L’umidità nella vetroresina è il segnale, chiaro e inequivocabile, di un potenziale problema di osmosi – anche allo stato iniziale – e, come accade anche nel legno, di una perdita di resistenza alla fatica con diminuzione del carico di rottura.
Con appositi strumenti è possibile individuare i valori che si riferiscono alla reale presenza di acqua nella vetroresina e in quali percentuali.
La vetroresina ha permesso lo sviluppo mondiale della nautica da diporto, soppiantando per facilità di costruzione, economicità e ridotta manutenzione, moltissimi altri materiali. Deve essere lavorata con professionalità, rispettando i dettami tecnici di buoni progetti, ristrutturazioni corrette, rispetto dei processi di miscelazione, stratificazione, temperature ed è un materiale che non deve contenere alcuna umidità.

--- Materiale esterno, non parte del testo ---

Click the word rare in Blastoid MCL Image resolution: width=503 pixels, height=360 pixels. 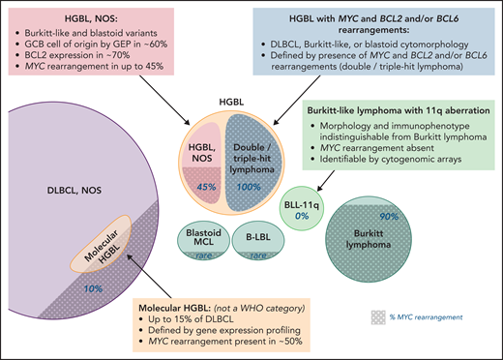(205, 257)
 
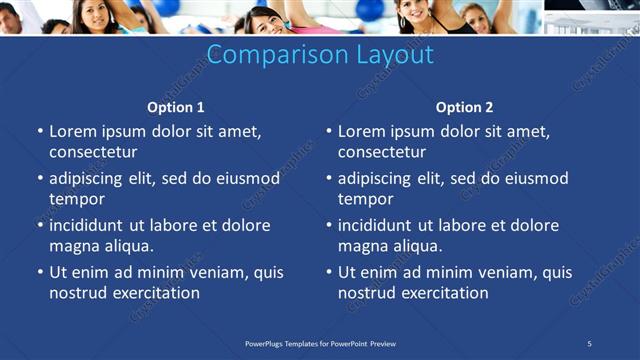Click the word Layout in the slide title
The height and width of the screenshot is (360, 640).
pyautogui.click(x=393, y=54)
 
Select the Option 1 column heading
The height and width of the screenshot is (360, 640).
pyautogui.click(x=176, y=107)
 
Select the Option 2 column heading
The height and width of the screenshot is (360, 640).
pyautogui.click(x=464, y=107)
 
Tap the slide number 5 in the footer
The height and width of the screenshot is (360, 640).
pyautogui.click(x=589, y=343)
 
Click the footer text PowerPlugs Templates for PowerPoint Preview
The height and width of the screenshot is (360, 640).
pyautogui.click(x=320, y=343)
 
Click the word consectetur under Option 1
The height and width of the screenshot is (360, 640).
pyautogui.click(x=93, y=152)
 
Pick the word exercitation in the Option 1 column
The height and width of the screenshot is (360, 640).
pyautogui.click(x=156, y=293)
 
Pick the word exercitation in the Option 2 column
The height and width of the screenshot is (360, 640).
pyautogui.click(x=444, y=293)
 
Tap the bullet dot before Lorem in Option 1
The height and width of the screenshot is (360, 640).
pyautogui.click(x=40, y=131)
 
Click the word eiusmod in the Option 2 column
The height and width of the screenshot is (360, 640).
pyautogui.click(x=530, y=178)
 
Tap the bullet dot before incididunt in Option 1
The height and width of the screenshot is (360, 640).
pyautogui.click(x=40, y=225)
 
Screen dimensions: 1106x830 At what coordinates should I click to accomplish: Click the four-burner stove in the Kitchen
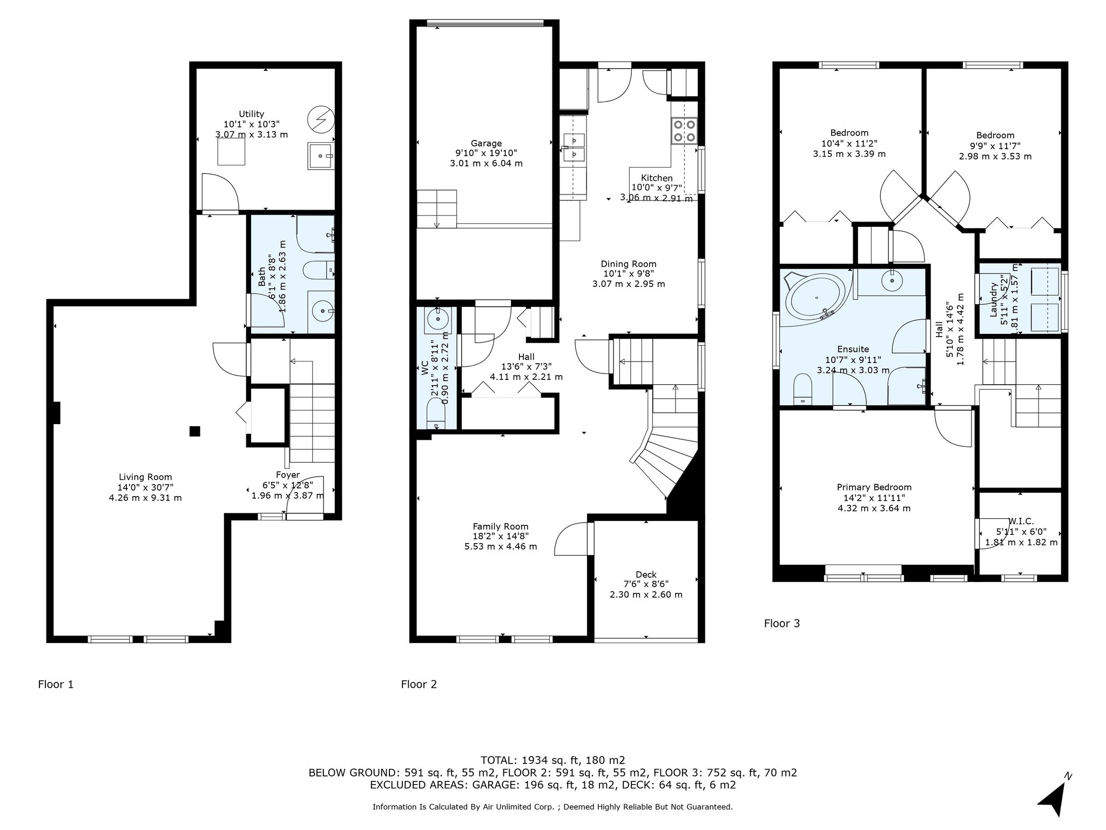(x=684, y=131)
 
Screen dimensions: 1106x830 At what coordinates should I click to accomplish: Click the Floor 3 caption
(x=781, y=624)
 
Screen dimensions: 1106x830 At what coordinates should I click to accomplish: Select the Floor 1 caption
(x=56, y=685)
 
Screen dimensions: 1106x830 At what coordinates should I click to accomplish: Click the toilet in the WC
(x=435, y=417)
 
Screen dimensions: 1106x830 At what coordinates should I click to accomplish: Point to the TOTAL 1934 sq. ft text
(x=552, y=760)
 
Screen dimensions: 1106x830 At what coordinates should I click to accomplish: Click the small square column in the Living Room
(x=195, y=431)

Quando durante la costruzione non si verifica una buona catalizzazione del poliestere, o il poliestere utilizzato non è idoneo per lo scopo specifico, l’umidità infiltrandosi nel gel-coat va a formare un liquido viscoso, con forte odore acetico, che l’acqua del mare, e ancor di più l’acqua dolce, diluisce ulteriormente e, aumentandone il volume, dà luogo alle purtroppo ben conosciute bolle sulla carena.